**Aim**.
Write out every line of the records below as a numbered list, skipping the blank lines.
** start of Data to use **
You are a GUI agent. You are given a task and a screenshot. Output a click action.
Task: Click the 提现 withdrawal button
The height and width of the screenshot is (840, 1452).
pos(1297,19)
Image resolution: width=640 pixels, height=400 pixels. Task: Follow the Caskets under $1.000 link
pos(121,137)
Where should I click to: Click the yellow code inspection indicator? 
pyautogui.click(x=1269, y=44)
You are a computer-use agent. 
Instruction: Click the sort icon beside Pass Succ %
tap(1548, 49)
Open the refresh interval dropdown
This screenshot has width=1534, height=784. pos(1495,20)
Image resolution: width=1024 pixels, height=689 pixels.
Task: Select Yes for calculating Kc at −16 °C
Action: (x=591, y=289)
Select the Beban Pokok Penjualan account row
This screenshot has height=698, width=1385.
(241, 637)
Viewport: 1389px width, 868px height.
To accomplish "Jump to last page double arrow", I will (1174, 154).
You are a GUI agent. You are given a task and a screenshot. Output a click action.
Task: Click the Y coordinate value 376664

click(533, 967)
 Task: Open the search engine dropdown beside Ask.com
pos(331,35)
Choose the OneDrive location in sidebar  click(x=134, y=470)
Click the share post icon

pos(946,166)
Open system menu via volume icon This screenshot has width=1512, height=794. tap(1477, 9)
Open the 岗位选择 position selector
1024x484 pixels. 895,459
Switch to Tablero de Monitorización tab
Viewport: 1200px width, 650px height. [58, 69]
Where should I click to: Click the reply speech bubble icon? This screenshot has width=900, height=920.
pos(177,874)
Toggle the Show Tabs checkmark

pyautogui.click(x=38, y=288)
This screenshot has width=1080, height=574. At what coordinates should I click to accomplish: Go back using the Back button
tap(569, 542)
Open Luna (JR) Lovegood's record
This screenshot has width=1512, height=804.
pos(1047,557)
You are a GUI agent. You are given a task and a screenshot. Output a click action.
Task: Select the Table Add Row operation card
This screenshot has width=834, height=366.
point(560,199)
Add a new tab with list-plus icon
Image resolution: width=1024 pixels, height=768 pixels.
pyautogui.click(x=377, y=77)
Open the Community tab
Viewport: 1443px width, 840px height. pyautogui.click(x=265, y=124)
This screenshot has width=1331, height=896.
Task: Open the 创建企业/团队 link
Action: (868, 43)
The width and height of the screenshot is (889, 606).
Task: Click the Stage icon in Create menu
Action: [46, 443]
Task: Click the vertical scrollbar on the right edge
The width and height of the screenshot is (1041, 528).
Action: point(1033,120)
** end of Data to use **
**Finished answer**.
1. You are a GUI agent. You are given a task and a screenshot. Output a click action.
2. Task: Click the 提现 withdrawal button
3. The height and width of the screenshot is (840, 1452).
4. pos(1297,19)
5. Image resolution: width=640 pixels, height=400 pixels. Task: Follow the Caskets under $1.000 link
6. pos(121,137)
7. Where should I click to: Click the yellow code inspection indicator? 
8. pyautogui.click(x=1269, y=44)
9. You are a computer-use agent. 
10. Instruction: Click the sort icon beside Pass Succ %
11. tap(1548, 49)
12. Open the refresh interval dropdown
13. This screenshot has width=1534, height=784. pos(1495,20)
14. Image resolution: width=1024 pixels, height=689 pixels.
15. Task: Select Yes for calculating Kc at −16 °C
16. Action: (x=591, y=289)
17. Select the Beban Pokok Penjualan account row
18. This screenshot has height=698, width=1385.
19. (241, 637)
20. Viewport: 1389px width, 868px height.
21. To accomplish "Jump to last page double arrow", I will (1174, 154).
22. You are a GUI agent. You are given a task and a screenshot. Output a click action.
23. Task: Click the Y coordinate value 376664
24. click(533, 967)
25.  Task: Open the search engine dropdown beside Ask.com
26. pos(331,35)
27. Choose the OneDrive location in sidebar  click(x=134, y=470)
28. Click the share post icon
29. pos(946,166)
30. Open system menu via volume icon This screenshot has width=1512, height=794. tap(1477, 9)
31. Open the 岗位选择 position selector
32. 1024x484 pixels. 895,459
33. Switch to Tablero de Monitorización tab
34. Viewport: 1200px width, 650px height. [58, 69]
35. Where should I click to: Click the reply speech bubble icon? This screenshot has width=900, height=920.
36. pos(177,874)
37. Toggle the Show Tabs checkmark
38. pyautogui.click(x=38, y=288)
39. This screenshot has width=1080, height=574. At what coordinates should I click to accomplish: Go back using the Back button
40. tap(569, 542)
41. Open Luna (JR) Lovegood's record
42. This screenshot has width=1512, height=804.
43. pos(1047,557)
44. You are a GUI agent. You are given a task and a screenshot. Output a click action.
45. Task: Select the Table Add Row operation card
46. This screenshot has width=834, height=366.
47. point(560,199)
48. Add a new tab with list-plus icon
49. Image resolution: width=1024 pixels, height=768 pixels.
50. pyautogui.click(x=377, y=77)
51. Open the Community tab
52. Viewport: 1443px width, 840px height. pyautogui.click(x=265, y=124)
53. This screenshot has width=1331, height=896.
54. Task: Open the 创建企业/团队 link
55. Action: (868, 43)
56. The width and height of the screenshot is (889, 606).
57. Task: Click the Stage icon in Create menu
58. Action: [46, 443]
59. Task: Click the vertical scrollbar on the right edge
60. The width and height of the screenshot is (1041, 528).
61. Action: point(1033,120)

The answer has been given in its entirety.